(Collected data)
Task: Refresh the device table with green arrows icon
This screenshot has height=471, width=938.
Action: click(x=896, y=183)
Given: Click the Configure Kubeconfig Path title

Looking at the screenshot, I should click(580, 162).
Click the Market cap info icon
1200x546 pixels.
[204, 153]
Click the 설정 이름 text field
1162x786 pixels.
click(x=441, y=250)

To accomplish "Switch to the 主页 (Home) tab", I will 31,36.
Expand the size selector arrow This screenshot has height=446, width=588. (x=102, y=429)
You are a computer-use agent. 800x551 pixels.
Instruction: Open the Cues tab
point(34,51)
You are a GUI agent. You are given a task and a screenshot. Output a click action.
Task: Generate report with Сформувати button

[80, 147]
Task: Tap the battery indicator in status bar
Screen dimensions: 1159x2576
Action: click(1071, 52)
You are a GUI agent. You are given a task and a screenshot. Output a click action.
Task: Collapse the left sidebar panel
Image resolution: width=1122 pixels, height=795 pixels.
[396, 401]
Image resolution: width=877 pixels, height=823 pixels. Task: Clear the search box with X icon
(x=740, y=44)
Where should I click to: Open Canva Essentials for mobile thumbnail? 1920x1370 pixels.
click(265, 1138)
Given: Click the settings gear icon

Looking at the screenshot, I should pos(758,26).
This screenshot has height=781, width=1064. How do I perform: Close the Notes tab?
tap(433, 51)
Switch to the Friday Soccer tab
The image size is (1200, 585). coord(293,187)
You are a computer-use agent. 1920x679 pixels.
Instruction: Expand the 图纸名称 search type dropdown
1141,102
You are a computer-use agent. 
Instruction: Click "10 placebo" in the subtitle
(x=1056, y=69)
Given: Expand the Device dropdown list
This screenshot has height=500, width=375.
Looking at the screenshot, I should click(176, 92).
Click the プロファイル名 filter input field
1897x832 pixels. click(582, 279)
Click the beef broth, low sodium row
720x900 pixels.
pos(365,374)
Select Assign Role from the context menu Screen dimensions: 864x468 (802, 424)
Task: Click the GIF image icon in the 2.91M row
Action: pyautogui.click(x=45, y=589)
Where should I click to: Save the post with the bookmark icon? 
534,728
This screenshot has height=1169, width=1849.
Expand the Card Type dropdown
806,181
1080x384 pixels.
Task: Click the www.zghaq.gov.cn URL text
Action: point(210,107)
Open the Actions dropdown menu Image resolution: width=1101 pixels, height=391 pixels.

__Problem statement__
Taking the line with "This screenshot has height=781, width=1064." as the first, copy every line through the end of the entries above exactly, with no others.

__Written answer__
This screenshot has height=781, width=1064. How do I perform: Close the Notes tab?
tap(433, 51)
Switch to the Friday Soccer tab
The image size is (1200, 585). coord(293,187)
You are a computer-use agent. 1920x679 pixels.
Instruction: Expand the 图纸名称 search type dropdown
1141,102
You are a computer-use agent. 
Instruction: Click "10 placebo" in the subtitle
(x=1056, y=69)
Given: Expand the Device dropdown list
This screenshot has height=500, width=375.
Looking at the screenshot, I should click(176, 92).
Click the プロファイル名 filter input field
1897x832 pixels. click(582, 279)
Click the beef broth, low sodium row
720x900 pixels.
pos(365,374)
Select Assign Role from the context menu Screen dimensions: 864x468 (802, 424)
Task: Click the GIF image icon in the 2.91M row
Action: pyautogui.click(x=45, y=589)
Where should I click to: Save the post with the bookmark icon? 
534,728
This screenshot has height=1169, width=1849.
Expand the Card Type dropdown
806,181
1080x384 pixels.
Task: Click the www.zghaq.gov.cn URL text
Action: point(210,107)
Open the Actions dropdown menu Image resolution: width=1101 pixels, height=391 pixels.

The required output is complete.